British journalist Carole Cadwalladr kicked off the first day of the TED 2019 conference with a truth bomb. Addressing the audience of 1,800 gathered in Vancouver, Canada, she appealed to the “gods of Silicon Valley” to own up to the consequences their inventions.”You set out to connect people and you are refusing to acknowledge that the same technology is driving us apart,” she said.
“That is why I’m here—to address you directly, the gods of Silicon Valley: Mark Zuckerberg and Sherry Sandberg and Larry Page and Sergei Brin and Jack Dorsey. And your employees and your investors, too,” she said. “My question to you: Is this what you want? Is this how you want history to remember you? As the handmaidens to authoritarianism that is on the rise all over the world?”
Cadwalladr, who is a finalist for the Pulitzer Prize for breaking the story about Cambridge Analytica’s election tampering, argued that propaganda in the form of Facebook ads tipped the Brexit vote and threatens democracy around the world. She also noted that Zuckerberg ignored the summons of nine countries—the UK, Canada, Ireland, Brazil, Argentina, Singapore, Belgium, France, and Latvia—to appear in person and explain to an international committee of lawmakers how his company handles personal data.
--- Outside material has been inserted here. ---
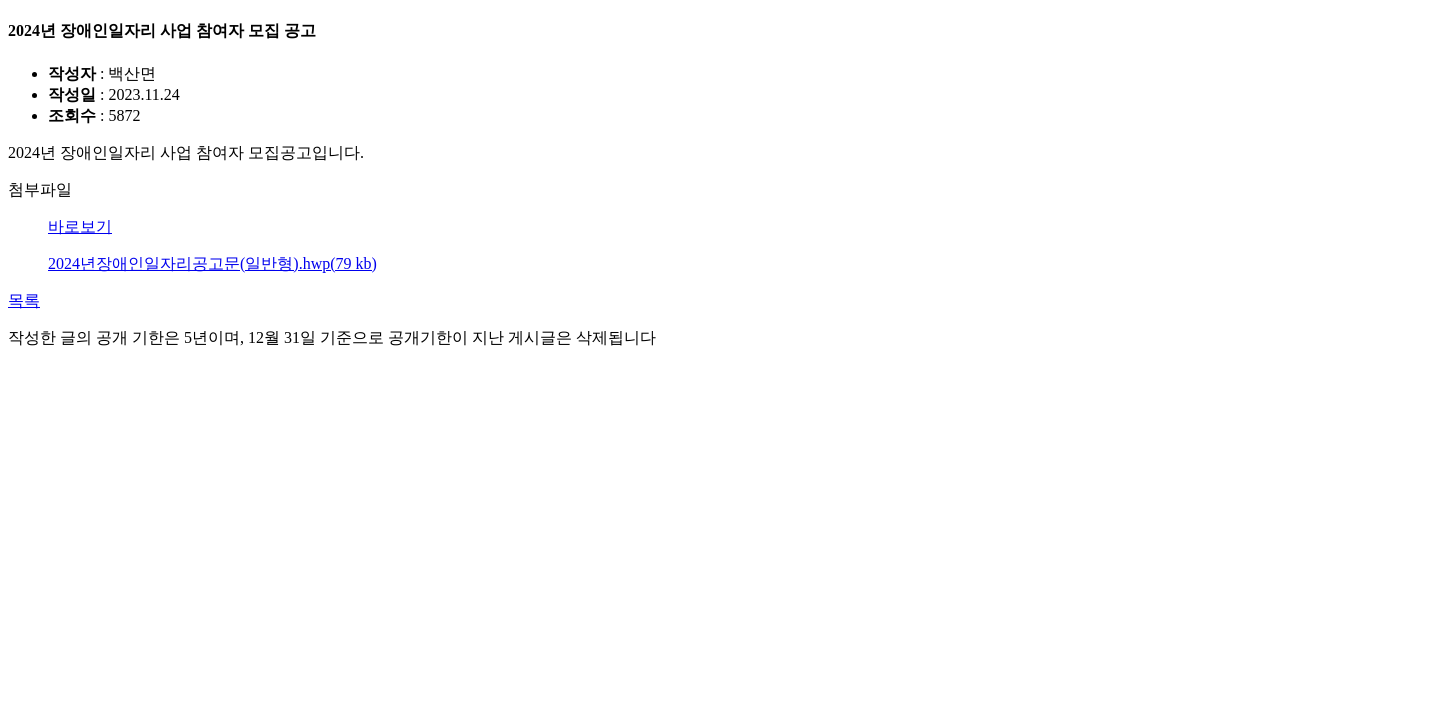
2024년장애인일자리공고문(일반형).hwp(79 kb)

TED curator Chris Anderson suggested that his conference might offer a more neutral stage for Facebook, which also happens to have been a major TED partner in years past. “I’ll say this to Zuck and Sheryl…There’s been an open invitation for you to come to TED, come here and talk to us and explain how you see the way forward. We hope you see a way forward,” Anderson said in Vancouver. “We will make time for you later this week if you want to come. There isn’t a more important conversation than the issues that Carole has raised.”